UA Kamen 1991, Westfälisches Sinfonieorchester Recklinghausen


Für das „Konzert für einen Schlagzeugsolisten und Orchester“ sind Techniken, die zuerst in den bildenden Künsten erprobt wurden, auf den Bereich der Musik übertragen worden.


Mit einer Collage hat die Musik des „Konzertes“ das unvermittelte Neben- und schichtartige Übereinander von Elementen ganz unterschiedlicher Herkunft gemeinsam, welches dem Gesamtbild durch Kombination und gezielte Fragmentation sowie durch die zusätzliche Überarbeitung der „Fertigteile“ zum Ausdruck verhilft. Sozusagen den „Bildgrund“ bildet hierbei eine vollständige klassische Sinfonie, die von mir zuvor angefertigt wurde und die allerdings nach der Bearbeitung nur noch an wenigen Stellen im Originalzustand geblieben ist. In dem Stück stehen die historischen Fragmente, die durch Klangfarbenschichten von verschiedener Transparenz hindurchschimmern, in scharfem Kontrast zu konsequent geräuschhaft angelegten Flächen. Eine eigene, meist abdeckende Schicht stellt dabei die immer wieder durchscheinende Tonbandzuspielung dar, die ebenfalls nach dem Collageprinzip aus Radiogeräuschen aller Art hergestellt wurde. Diese Elemente korrespondieren durch die Breite des Solo-Instrumentariums, das vom traditionellen Orchester-Schlaginstrument bis zur klanglich eingesetzten Requisite reicht, mit den musikalischen und den szenischen Aktivitäten des Solo-Schlagzeugers, in dessen Person die stark divergierenden Substanzen zusammenfließen und sich in drastischer Darstellung entladen.

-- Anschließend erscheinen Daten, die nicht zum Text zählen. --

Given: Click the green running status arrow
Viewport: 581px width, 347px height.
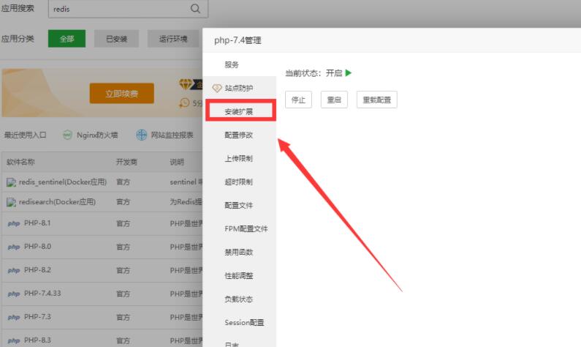Looking at the screenshot, I should click(x=349, y=73).
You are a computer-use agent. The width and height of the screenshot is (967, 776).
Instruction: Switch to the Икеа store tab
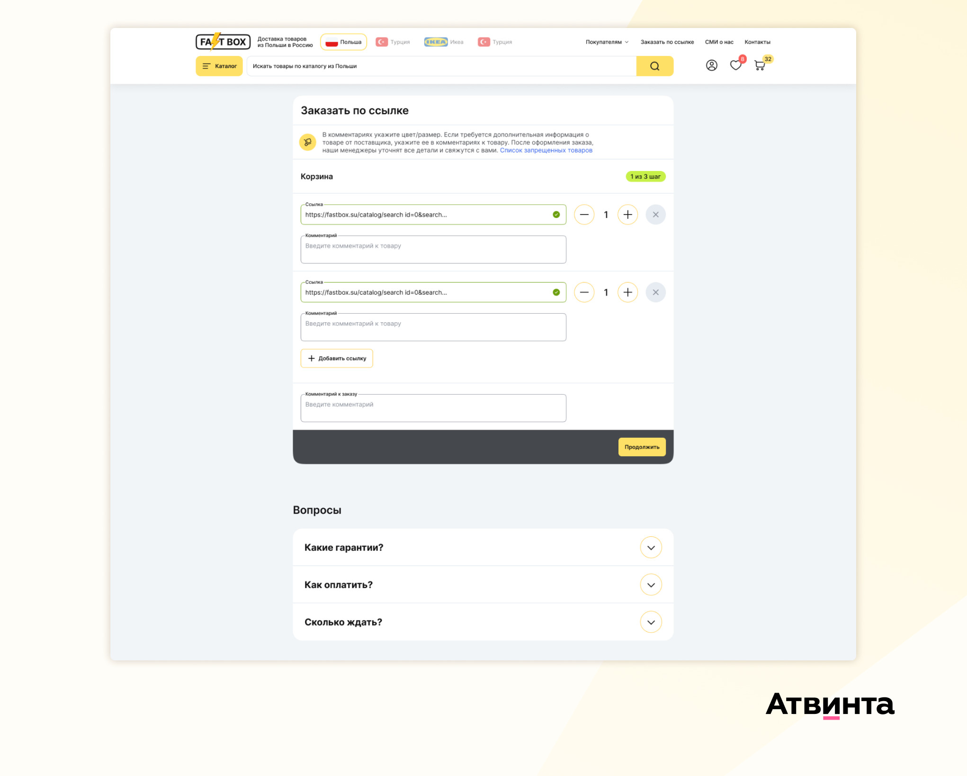pyautogui.click(x=444, y=42)
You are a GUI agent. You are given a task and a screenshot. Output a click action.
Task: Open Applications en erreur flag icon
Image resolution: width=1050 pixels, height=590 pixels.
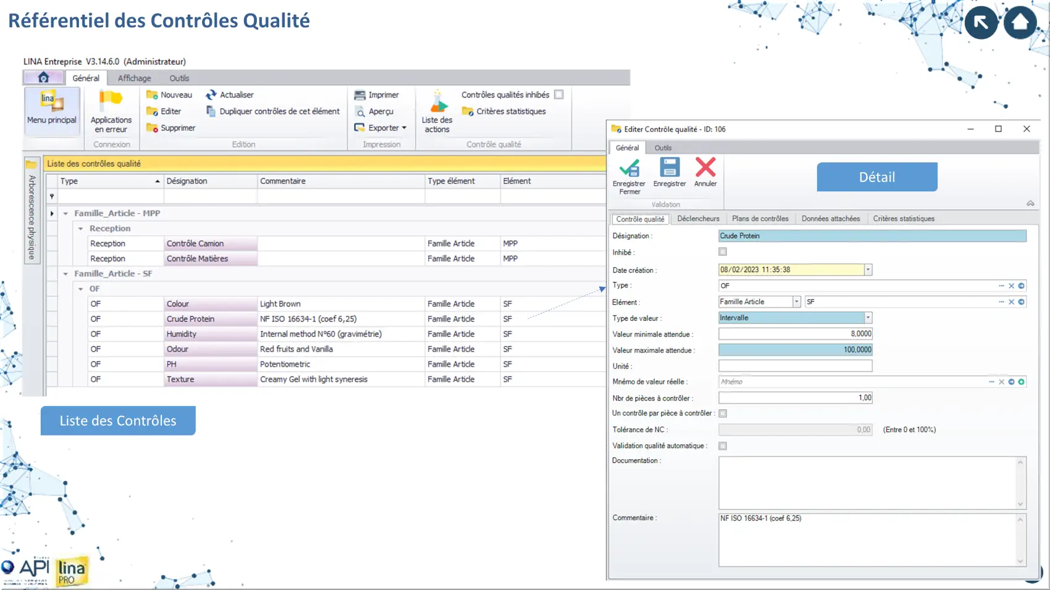coord(111,100)
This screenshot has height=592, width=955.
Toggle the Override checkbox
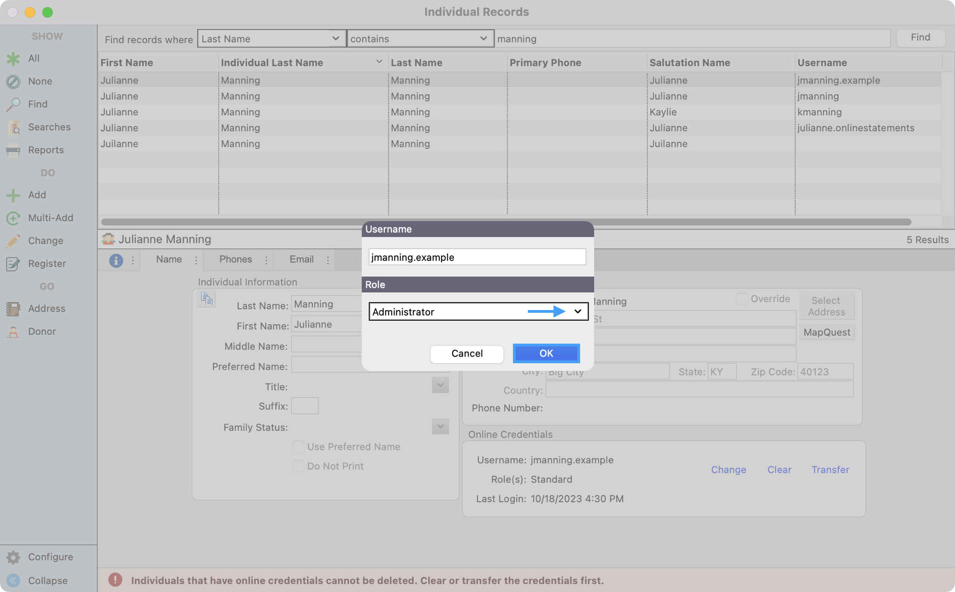(741, 299)
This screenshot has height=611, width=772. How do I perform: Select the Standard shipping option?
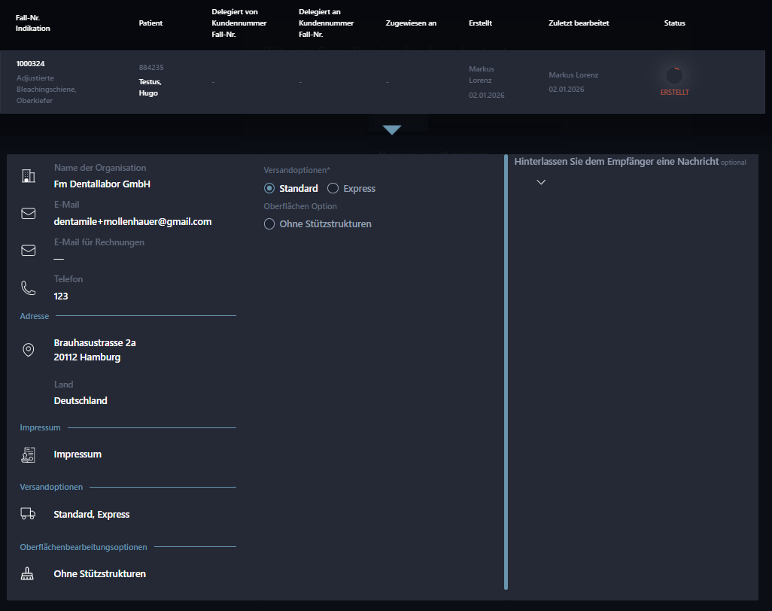pos(269,189)
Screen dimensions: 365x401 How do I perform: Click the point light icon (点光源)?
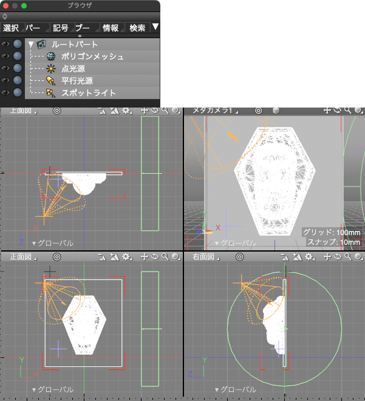51,69
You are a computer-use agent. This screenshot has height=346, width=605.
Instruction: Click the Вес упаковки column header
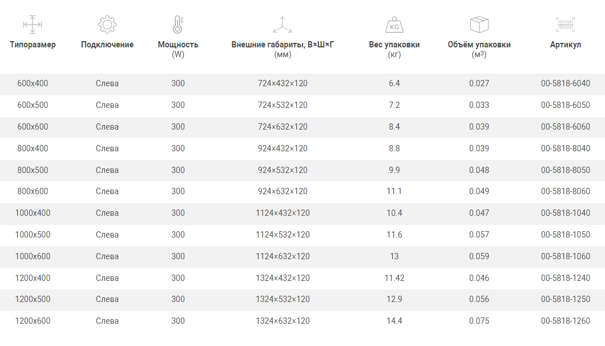click(x=394, y=45)
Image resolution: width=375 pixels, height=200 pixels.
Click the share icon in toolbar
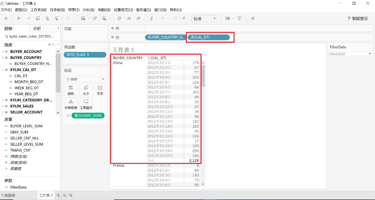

Mit der vorzugsweisen Verarbeitung von Fragmenten aus den Druckmedien ist die Entwicklung der Collage zu Beginn des 20. Jahrhunderts eine Reaktion auf das Eingreifen von Technik und Medien in alle Lebensbereiche. Auch das „Konzert“ bezieht sich auf diesen Vorgang, und zwar auf die dadurch erfolgte vollständige Umwandlung des traditionellen Kunst- und Kulturverständnisses. In dem uns gegenwärtigen fortgeschrittenen Stadium dieses Prozesses ist mittlerweile die Widersprüchlichkeit der Situation nicht mehr zu übersehen: die vollkommenen mediale Verwaltung der künstlerischen Produktion aus vergangenen Jahrhunderten bestimmt das Musikleben einer Gegenwart, die mit ihrem Selbstverständnis in der Krise lebt.

Das Konzert ist für Stephan Froleyks geschrieben worden, der mir durch seinen Wunsch, ein Orchesterkonzert außerhalb des Repertoires zu spielen, die Möglichkeit gab, dieses Stück zu verwirklichen. (U. K. 1991)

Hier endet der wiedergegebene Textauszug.